**EXTRACTED DATA:**
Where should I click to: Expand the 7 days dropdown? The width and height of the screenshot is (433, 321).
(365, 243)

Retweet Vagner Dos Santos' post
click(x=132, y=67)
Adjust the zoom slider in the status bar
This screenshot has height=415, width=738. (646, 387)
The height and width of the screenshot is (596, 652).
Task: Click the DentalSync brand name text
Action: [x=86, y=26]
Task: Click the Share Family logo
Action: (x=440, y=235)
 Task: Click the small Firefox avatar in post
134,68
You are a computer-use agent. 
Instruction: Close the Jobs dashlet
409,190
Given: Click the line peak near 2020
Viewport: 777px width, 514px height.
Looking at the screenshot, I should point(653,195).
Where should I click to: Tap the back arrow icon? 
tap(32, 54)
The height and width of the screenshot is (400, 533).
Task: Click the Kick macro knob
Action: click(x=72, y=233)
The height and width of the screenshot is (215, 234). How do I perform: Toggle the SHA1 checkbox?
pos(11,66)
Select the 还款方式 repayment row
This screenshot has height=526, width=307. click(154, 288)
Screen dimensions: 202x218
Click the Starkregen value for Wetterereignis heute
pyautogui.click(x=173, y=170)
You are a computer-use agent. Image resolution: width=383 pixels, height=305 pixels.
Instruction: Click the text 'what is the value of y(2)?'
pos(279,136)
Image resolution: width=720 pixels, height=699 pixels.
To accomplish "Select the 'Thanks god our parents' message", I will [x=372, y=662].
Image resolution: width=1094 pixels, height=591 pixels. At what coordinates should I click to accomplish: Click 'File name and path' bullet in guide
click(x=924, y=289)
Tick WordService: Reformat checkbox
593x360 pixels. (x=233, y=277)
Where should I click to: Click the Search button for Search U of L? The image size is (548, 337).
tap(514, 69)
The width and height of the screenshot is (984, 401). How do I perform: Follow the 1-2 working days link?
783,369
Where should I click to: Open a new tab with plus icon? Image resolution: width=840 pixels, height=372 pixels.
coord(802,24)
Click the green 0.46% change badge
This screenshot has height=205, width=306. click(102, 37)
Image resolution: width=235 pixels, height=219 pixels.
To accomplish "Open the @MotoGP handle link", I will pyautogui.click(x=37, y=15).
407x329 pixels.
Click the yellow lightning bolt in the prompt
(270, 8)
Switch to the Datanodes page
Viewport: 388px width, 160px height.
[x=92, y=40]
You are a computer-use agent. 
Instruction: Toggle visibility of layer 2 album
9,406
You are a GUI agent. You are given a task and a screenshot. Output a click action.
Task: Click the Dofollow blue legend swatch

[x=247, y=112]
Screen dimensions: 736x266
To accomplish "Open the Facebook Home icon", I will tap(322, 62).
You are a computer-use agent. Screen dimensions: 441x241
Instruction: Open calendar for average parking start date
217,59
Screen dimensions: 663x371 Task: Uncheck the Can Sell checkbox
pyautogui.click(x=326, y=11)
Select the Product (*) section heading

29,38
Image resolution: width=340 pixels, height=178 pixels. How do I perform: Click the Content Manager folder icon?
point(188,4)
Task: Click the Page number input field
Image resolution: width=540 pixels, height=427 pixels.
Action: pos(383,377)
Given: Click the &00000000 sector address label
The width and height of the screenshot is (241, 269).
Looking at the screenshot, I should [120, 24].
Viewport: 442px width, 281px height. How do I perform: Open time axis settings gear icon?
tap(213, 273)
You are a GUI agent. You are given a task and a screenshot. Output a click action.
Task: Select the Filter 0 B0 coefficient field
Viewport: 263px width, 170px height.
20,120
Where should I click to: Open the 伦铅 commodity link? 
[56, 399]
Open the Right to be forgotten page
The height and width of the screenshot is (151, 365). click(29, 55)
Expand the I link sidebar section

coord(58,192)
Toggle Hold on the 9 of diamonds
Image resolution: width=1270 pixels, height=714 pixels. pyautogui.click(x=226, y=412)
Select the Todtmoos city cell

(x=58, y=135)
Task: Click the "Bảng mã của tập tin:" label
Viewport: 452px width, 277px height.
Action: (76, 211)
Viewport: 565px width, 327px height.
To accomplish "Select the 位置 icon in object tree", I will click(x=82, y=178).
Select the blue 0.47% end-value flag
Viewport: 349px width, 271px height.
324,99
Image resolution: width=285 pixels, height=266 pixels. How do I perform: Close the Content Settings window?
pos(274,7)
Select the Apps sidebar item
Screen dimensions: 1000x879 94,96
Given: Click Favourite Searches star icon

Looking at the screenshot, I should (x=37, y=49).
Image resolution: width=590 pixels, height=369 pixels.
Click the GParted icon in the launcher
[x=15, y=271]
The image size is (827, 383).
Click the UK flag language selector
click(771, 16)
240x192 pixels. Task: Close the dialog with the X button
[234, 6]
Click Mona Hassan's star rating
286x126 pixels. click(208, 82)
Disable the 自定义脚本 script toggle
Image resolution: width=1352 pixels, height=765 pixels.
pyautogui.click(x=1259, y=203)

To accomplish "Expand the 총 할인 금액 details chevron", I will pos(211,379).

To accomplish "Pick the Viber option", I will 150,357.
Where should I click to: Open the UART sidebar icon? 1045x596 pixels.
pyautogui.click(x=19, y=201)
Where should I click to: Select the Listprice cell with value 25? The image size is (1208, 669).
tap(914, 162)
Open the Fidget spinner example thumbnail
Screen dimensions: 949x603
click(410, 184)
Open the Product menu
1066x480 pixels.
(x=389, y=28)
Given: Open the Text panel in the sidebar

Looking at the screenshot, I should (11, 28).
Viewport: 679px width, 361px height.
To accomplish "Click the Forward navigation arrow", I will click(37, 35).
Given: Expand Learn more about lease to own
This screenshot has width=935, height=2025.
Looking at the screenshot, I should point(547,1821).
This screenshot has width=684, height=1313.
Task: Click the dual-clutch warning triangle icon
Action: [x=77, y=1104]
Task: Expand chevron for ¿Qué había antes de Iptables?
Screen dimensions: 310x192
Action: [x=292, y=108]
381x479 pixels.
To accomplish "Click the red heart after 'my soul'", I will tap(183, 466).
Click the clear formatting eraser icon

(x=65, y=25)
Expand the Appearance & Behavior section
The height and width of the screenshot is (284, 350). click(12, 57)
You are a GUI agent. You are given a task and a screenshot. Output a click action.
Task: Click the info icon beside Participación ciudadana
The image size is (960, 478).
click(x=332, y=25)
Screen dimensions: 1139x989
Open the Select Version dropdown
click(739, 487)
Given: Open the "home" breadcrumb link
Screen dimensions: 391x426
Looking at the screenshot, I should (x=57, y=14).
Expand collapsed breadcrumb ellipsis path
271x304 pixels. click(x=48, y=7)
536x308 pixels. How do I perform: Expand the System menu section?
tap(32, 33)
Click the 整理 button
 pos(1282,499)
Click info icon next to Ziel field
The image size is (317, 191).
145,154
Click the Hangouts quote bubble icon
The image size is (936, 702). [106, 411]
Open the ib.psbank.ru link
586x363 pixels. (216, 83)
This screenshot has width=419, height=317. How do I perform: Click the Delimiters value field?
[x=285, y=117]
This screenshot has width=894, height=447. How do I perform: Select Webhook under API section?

**PROBLEM DETAILS:**
Exact copies of every record are required, so retype them in full.

**WRITTEN SOLUTION:**
Where should I click to: Expand the 7 days dropdown? The width and height of the screenshot is (433, 321).
(365, 243)

Retweet Vagner Dos Santos' post
click(x=132, y=67)
Adjust the zoom slider in the status bar
This screenshot has height=415, width=738. (646, 387)
The height and width of the screenshot is (596, 652).
Task: Click the DentalSync brand name text
Action: [x=86, y=26]
Task: Click the Share Family logo
Action: (x=440, y=235)
 Task: Click the small Firefox avatar in post
134,68
You are a computer-use agent. 
Instruction: Close the Jobs dashlet
409,190
Given: Click the line peak near 2020
Viewport: 777px width, 514px height.
Looking at the screenshot, I should point(653,195).
Where should I click to: Tap the back arrow icon? 
tap(32, 54)
The height and width of the screenshot is (400, 533).
Task: Click the Kick macro knob
Action: click(x=72, y=233)
The height and width of the screenshot is (215, 234). How do I perform: Toggle the SHA1 checkbox?
pos(11,66)
Select the 还款方式 repayment row
This screenshot has height=526, width=307. click(154, 288)
Screen dimensions: 202x218
Click the Starkregen value for Wetterereignis heute
pyautogui.click(x=173, y=170)
You are a computer-use agent. Image resolution: width=383 pixels, height=305 pixels.
Instruction: Click the text 'what is the value of y(2)?'
pos(279,136)
Image resolution: width=720 pixels, height=699 pixels.
To accomplish "Select the 'Thanks god our parents' message", I will [x=372, y=662].
Image resolution: width=1094 pixels, height=591 pixels. At what coordinates should I click to accomplish: Click 'File name and path' bullet in guide
click(x=924, y=289)
Tick WordService: Reformat checkbox
593x360 pixels. (x=233, y=277)
Where should I click to: Click the Search button for Search U of L? The image size is (548, 337).
tap(514, 69)
The width and height of the screenshot is (984, 401). How do I perform: Follow the 1-2 working days link?
783,369
Where should I click to: Open a new tab with plus icon? Image resolution: width=840 pixels, height=372 pixels.
coord(802,24)
Click the green 0.46% change badge
This screenshot has height=205, width=306. click(102, 37)
Image resolution: width=235 pixels, height=219 pixels.
To accomplish "Open the @MotoGP handle link", I will pyautogui.click(x=37, y=15).
407x329 pixels.
Click the yellow lightning bolt in the prompt
(270, 8)
Switch to the Datanodes page
Viewport: 388px width, 160px height.
[x=92, y=40]
You are a computer-use agent. 
Instruction: Toggle visibility of layer 2 album
9,406
You are a GUI agent. You are given a task and a screenshot. Output a click action.
Task: Click the Dofollow blue legend swatch

[x=247, y=112]
Screen dimensions: 736x266
To accomplish "Open the Facebook Home icon", I will tap(322, 62).
You are a computer-use agent. Screen dimensions: 441x241
Instruction: Open calendar for average parking start date
217,59
Screen dimensions: 663x371 Task: Uncheck the Can Sell checkbox
pyautogui.click(x=326, y=11)
Select the Product (*) section heading

29,38
Image resolution: width=340 pixels, height=178 pixels. How do I perform: Click the Content Manager folder icon?
point(188,4)
Task: Click the Page number input field
Image resolution: width=540 pixels, height=427 pixels.
Action: pos(383,377)
Given: Click the &00000000 sector address label
The width and height of the screenshot is (241, 269).
Looking at the screenshot, I should [120, 24].
Viewport: 442px width, 281px height. How do I perform: Open time axis settings gear icon?
tap(213, 273)
You are a GUI agent. You are given a task and a screenshot. Output a click action.
Task: Select the Filter 0 B0 coefficient field
Viewport: 263px width, 170px height.
20,120
Where should I click to: Open the 伦铅 commodity link? 
[56, 399]
Open the Right to be forgotten page
The height and width of the screenshot is (151, 365). click(29, 55)
Expand the I link sidebar section

coord(58,192)
Toggle Hold on the 9 of diamonds
Image resolution: width=1270 pixels, height=714 pixels. pyautogui.click(x=226, y=412)
Select the Todtmoos city cell

(x=58, y=135)
Task: Click the "Bảng mã của tập tin:" label
Viewport: 452px width, 277px height.
Action: (76, 211)
Viewport: 565px width, 327px height.
To accomplish "Select the 位置 icon in object tree", I will click(x=82, y=178).
Select the blue 0.47% end-value flag
Viewport: 349px width, 271px height.
324,99
Image resolution: width=285 pixels, height=266 pixels. How do I perform: Close the Content Settings window?
pos(274,7)
Select the Apps sidebar item
Screen dimensions: 1000x879 94,96
Given: Click Favourite Searches star icon

Looking at the screenshot, I should (x=37, y=49).
Image resolution: width=590 pixels, height=369 pixels.
Click the GParted icon in the launcher
[x=15, y=271]
The image size is (827, 383).
Click the UK flag language selector
click(771, 16)
240x192 pixels. Task: Close the dialog with the X button
[234, 6]
Click Mona Hassan's star rating
286x126 pixels. click(208, 82)
Disable the 自定义脚本 script toggle
Image resolution: width=1352 pixels, height=765 pixels.
pyautogui.click(x=1259, y=203)

To accomplish "Expand the 총 할인 금액 details chevron", I will pos(211,379).

To accomplish "Pick the Viber option", I will 150,357.
Where should I click to: Open the UART sidebar icon? 1045x596 pixels.
pyautogui.click(x=19, y=201)
Where should I click to: Select the Listprice cell with value 25? The image size is (1208, 669).
tap(914, 162)
Open the Fidget spinner example thumbnail
Screen dimensions: 949x603
click(410, 184)
Open the Product menu
1066x480 pixels.
(x=389, y=28)
Given: Open the Text panel in the sidebar

Looking at the screenshot, I should (11, 28).
Viewport: 679px width, 361px height.
To accomplish "Click the Forward navigation arrow", I will click(37, 35).
Given: Expand Learn more about lease to own
This screenshot has width=935, height=2025.
Looking at the screenshot, I should point(547,1821).
This screenshot has width=684, height=1313.
Task: Click the dual-clutch warning triangle icon
Action: [x=77, y=1104]
Task: Expand chevron for ¿Qué había antes de Iptables?
Screen dimensions: 310x192
Action: [x=292, y=108]
381x479 pixels.
To accomplish "Click the red heart after 'my soul'", I will tap(183, 466).
Click the clear formatting eraser icon

(x=65, y=25)
Expand the Appearance & Behavior section
The height and width of the screenshot is (284, 350). click(12, 57)
You are a GUI agent. You are given a task and a screenshot. Output a click action.
Task: Click the info icon beside Participación ciudadana
The image size is (960, 478).
click(x=332, y=25)
Screen dimensions: 1139x989
Open the Select Version dropdown
click(739, 487)
Given: Open the "home" breadcrumb link
Screen dimensions: 391x426
Looking at the screenshot, I should (x=57, y=14).
Expand collapsed breadcrumb ellipsis path
271x304 pixels. click(x=48, y=7)
536x308 pixels. How do I perform: Expand the System menu section?
tap(32, 33)
Click the 整理 button
 pos(1282,499)
Click info icon next to Ziel field
The image size is (317, 191).
145,154
Click the Hangouts quote bubble icon
The image size is (936, 702). [106, 411]
Open the ib.psbank.ru link
586x363 pixels. (216, 83)
This screenshot has width=419, height=317. How do I perform: Click the Delimiters value field?
[x=285, y=117]
This screenshot has width=894, height=447. How do I perform: Select Webhook under API section?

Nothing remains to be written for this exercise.